(Reprodução/Reprodução)
Redação Exame
Publicado em 2 de maio de 2026 às 11h00.
Nos últimos dois anos, as stablecoins deixaram de ser um nicho para se tornarem infraestrutura. A capitalização de mercado já ultrapassou US$ 260 bilhões, e os volumes de transações internacionais continuam acelerando. Ainda assim, o setor segue fazendo a pergunta errada.
A conversa permanece focada no ativo em si, como as stablecoins funcionam, como são lastreadas, como são negociadas. Para instituições financeiras, porém, isso não é o mais importante. O que realmente importa é se as stablecoins podem operar como uma solução financeira completa, de ponta a ponta. Porque, na prática, uma stablecoin não é um produto. É toda uma cadeia de valor.
No Brasil, essa lacuna é particularmente evidente. As stablecoins ainda são amplamente associadas a usuários nativos de cripto, traders e early adopters. Mas eles representam apenas uma fração do potencial.
Fluxos globais de câmbio e remessas movimentam trilhões de dólares todos os anos, e a grande maioria ainda é liquidada em moeda fiduciária.
A razão é simples: empresas não operam em tokens. Elas operam em ambientes regulados.
Elas precisam integrar clientes, cumprir regulamentações locais, conectar-se a sistemas bancários, gerenciar liquidez e garantir que os recursos cheguem em moeda local ao destino final. Sem essa jornada completa, velocidade por si só não basta.
As stablecoins prometem pagamentos mais rápidos, baratos e transparentes. Mas, sem a infraestrutura ao redor, essa promessa permanece incompleta.
Após anos trabalhando com instituições financeiras na América Latina, uma coisa ficou clara: a barreira para adoção não é tecnológica. É operacional e regulatória.
Quando conversamos com bancos, a primeira pergunta não é sobre blockchain. É muito mais básica: como isso se encaixa no meu ambiente regulatório e operacional?
É aqui que muitas iniciativas falham.
Emitir um token é apenas uma parte da equação. As instituições precisam de custódia, processos de KYC, conformidade cambial, integração com sistemas legados, relatórios e suporte operacional contínuo. Sem isso, a stablecoin se torna um ativo isolado, eficiente na teoria, mas difícil de usar em escala.
Os projetos que realmente ganham tração são aqueles que tratam stablecoins não como produtos isolados, mas como infraestrutura financeira regulada.
O Brasil está entrando em uma nova fase. O Banco Central introduziu um marco regulatório abrangente para provedores de serviços de ativos virtuais (VASPs), cobrindo governança, segregação de ativos, cibersegurança e conformidade cambial.
Mais importante: transações envolvendo stablecoins lastreadas em moeda fiduciária passam agora a ser tratadas como operações de câmbio.
Para as instituições, isso traz algo que o mercado aguardava há muito tempo: clareza.
Regras claras geram confiança. E confiança impulsiona a adoção.
Por isso, a conformidade não deve ser vista como uma limitação, mas como uma vantagem competitiva. É ela que permite que as stablecoins deixem o campo da experimentação e avancem para o uso real em escala.
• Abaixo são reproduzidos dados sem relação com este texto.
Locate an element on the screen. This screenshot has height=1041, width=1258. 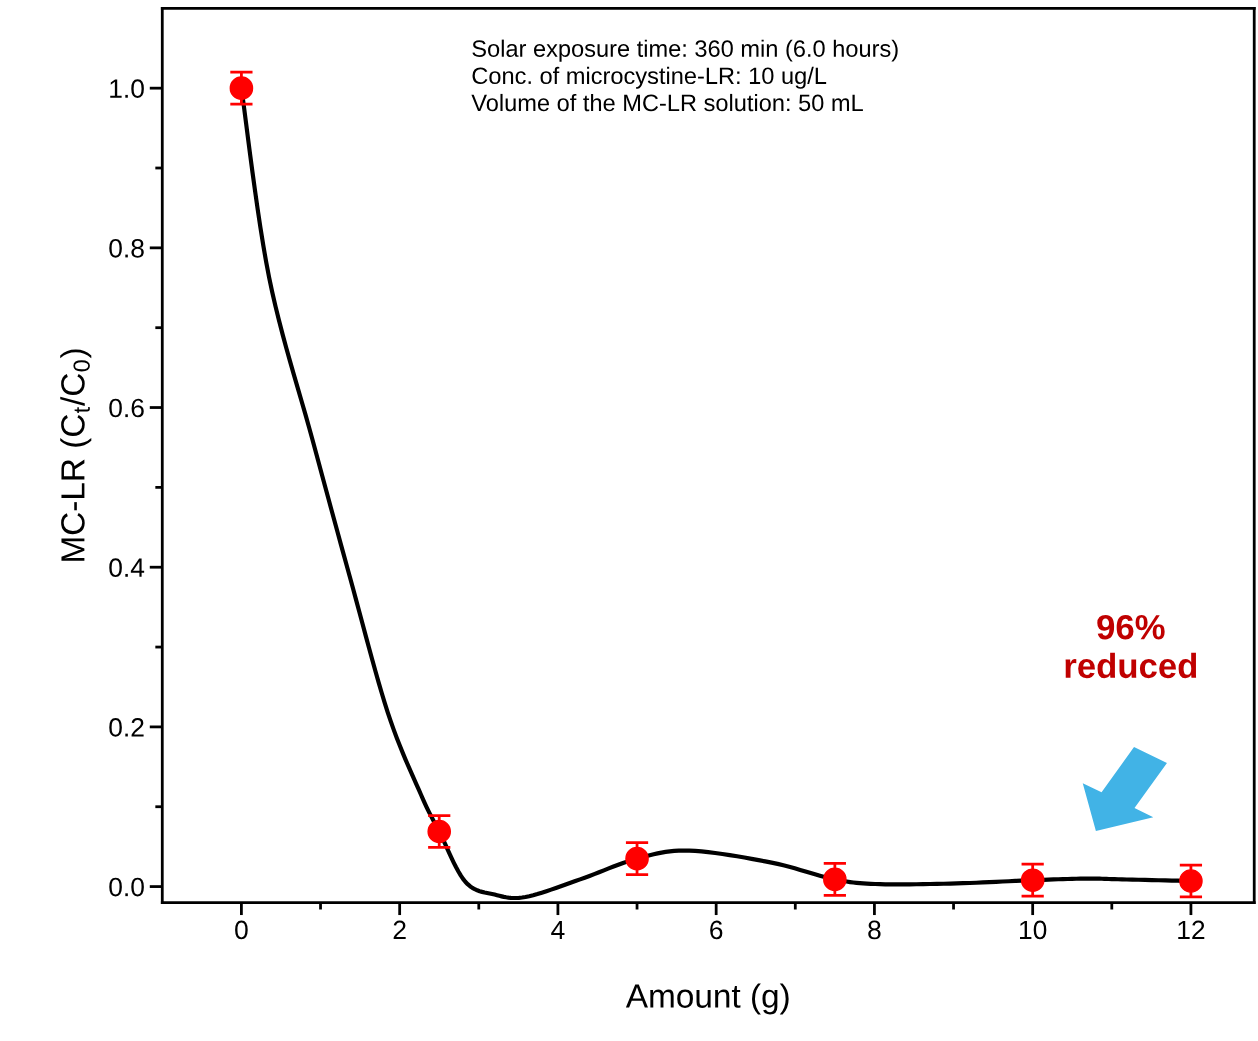
x-tick-label: 4 is located at coordinates (558, 930).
O Brasil já demonstrou como é uma infraestrutura de pagamentos de classe mundial.
Sistemas como o Pix estabeleceram um padrão global em termos de velocidade, eficiência e experiência do usuário, mostrando como sistemas complexos podem se tornar invisíveis para o usuário final.
O próximo desafio, no entanto, é diferente. Não se trata de replicar o Pix com stablecoins, mas de aplicar os mesmos princípios - simplicidade, eficiência e confiabilidade - aos pagamentos internacionais.
O futuro das stablecoins na América Latina não será definido por quem cria o melhor token, mas por quem entrega a melhor experiência de ponta a ponta.
Instituições financeiras não buscam um único ativo ou uma única rede. Elas caminham para um mundo multiativo e multirrede, onde a interoperabilidade é essencial.
O papel dos provedores de infraestrutura é simplificar essa complexidade, conectando o sistema financeiro tradicional aos ativos digitais, garantindo conformidade e viabilizando a movimentação fluida de valor entre fronteiras.
As stablecoins são uma parte importante dessa evolução. Mas seu impacto real não virá da tecnologia em si, e sim da capacidade de torná-la invisível.
*Silvio Pegado é Managing Director para América Latina na Ripple, empresa global de infraestrutura financeira baseada em blockchain. Baseado em São Paulo, lidera a estratégia de pagamentos, custódia e stablecoins da empresa na região.